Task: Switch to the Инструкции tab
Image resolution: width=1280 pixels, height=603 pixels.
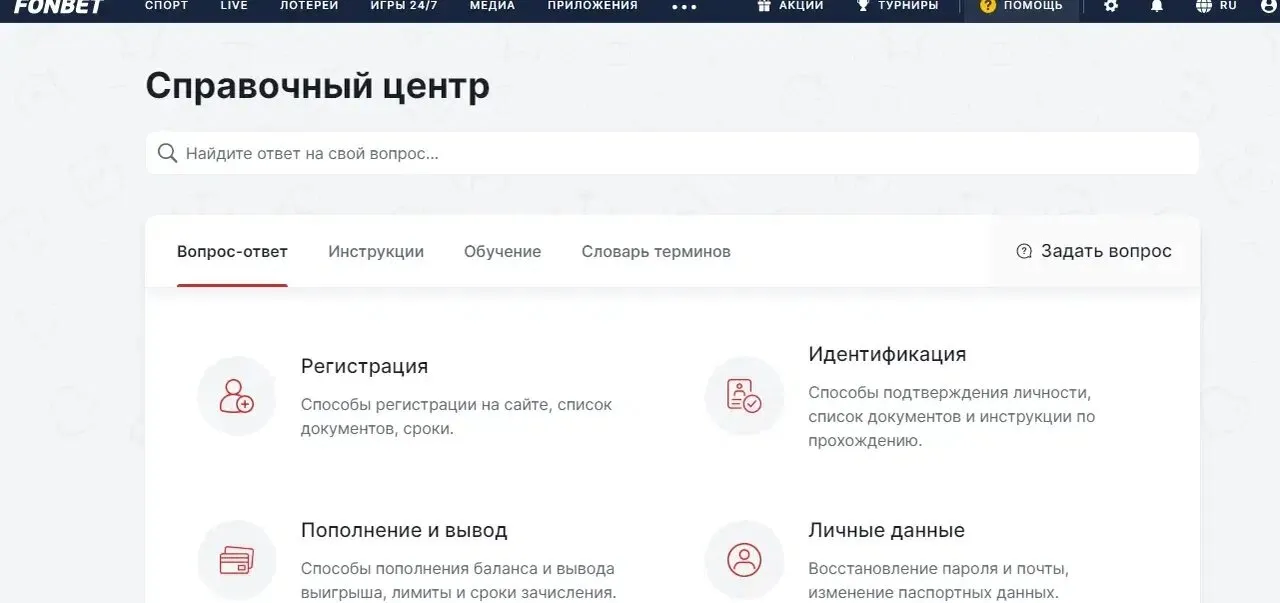Action: tap(375, 251)
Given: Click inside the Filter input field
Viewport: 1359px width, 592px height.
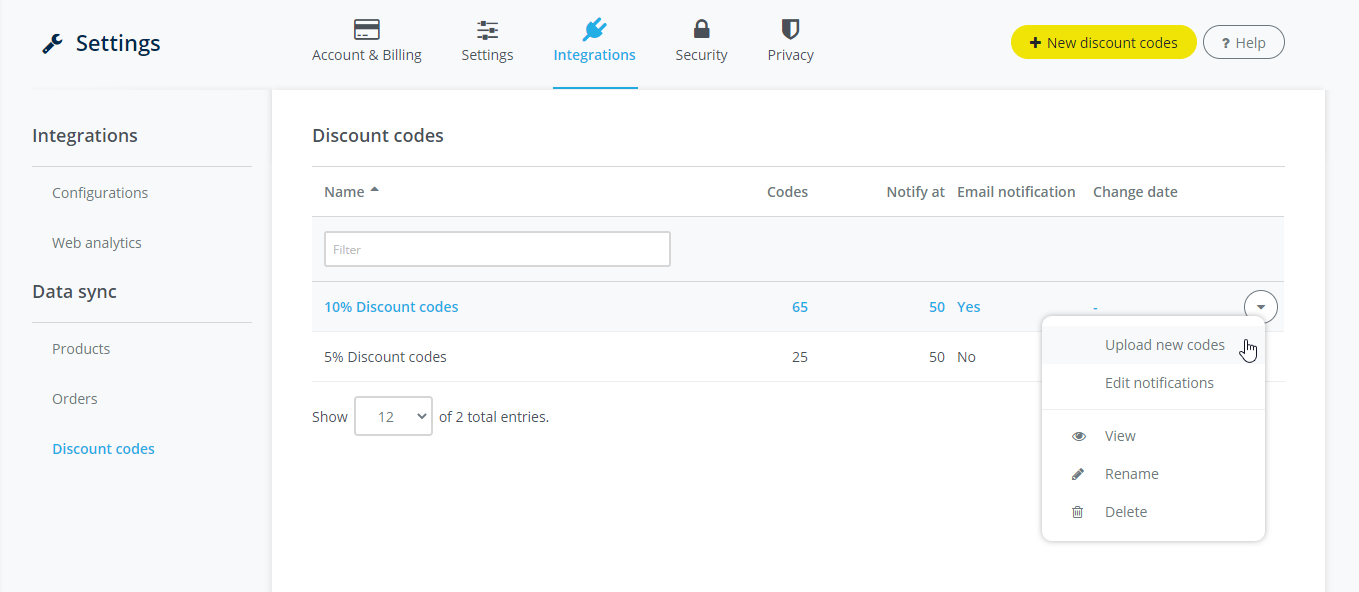Looking at the screenshot, I should tap(497, 248).
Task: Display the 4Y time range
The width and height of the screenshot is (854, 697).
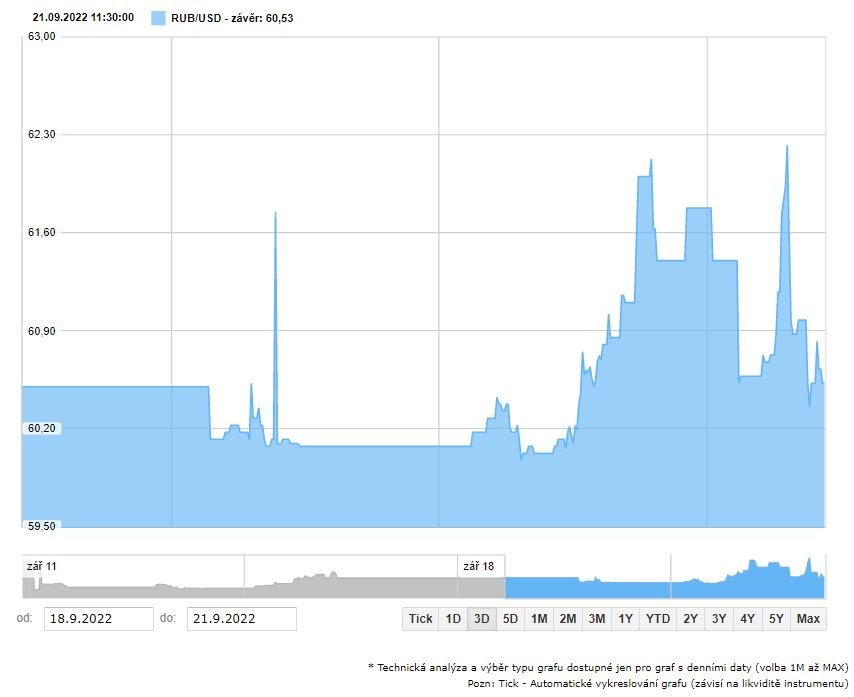Action: click(x=747, y=619)
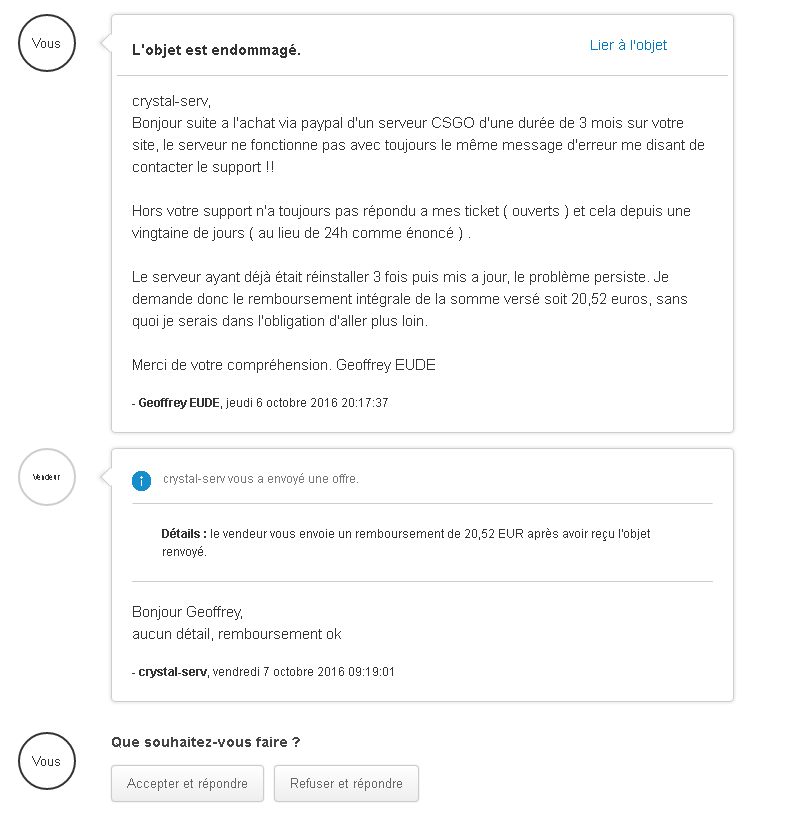The width and height of the screenshot is (785, 813).
Task: Click the Geoffrey EUDE signature dated 6 octobre
Action: [260, 403]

What you are asked to do:
All lines from the one containing "The width and height of the screenshot is (854, 697)." to the last line of the records above, and no others, should be returned unchanged, without pictures.

Solution to the exercise:
The width and height of the screenshot is (854, 697).
Action: click(x=747, y=619)
The width and height of the screenshot is (785, 813).
Task: Click the Geoffrey EUDE signature dated 6 octobre
Action: [260, 403]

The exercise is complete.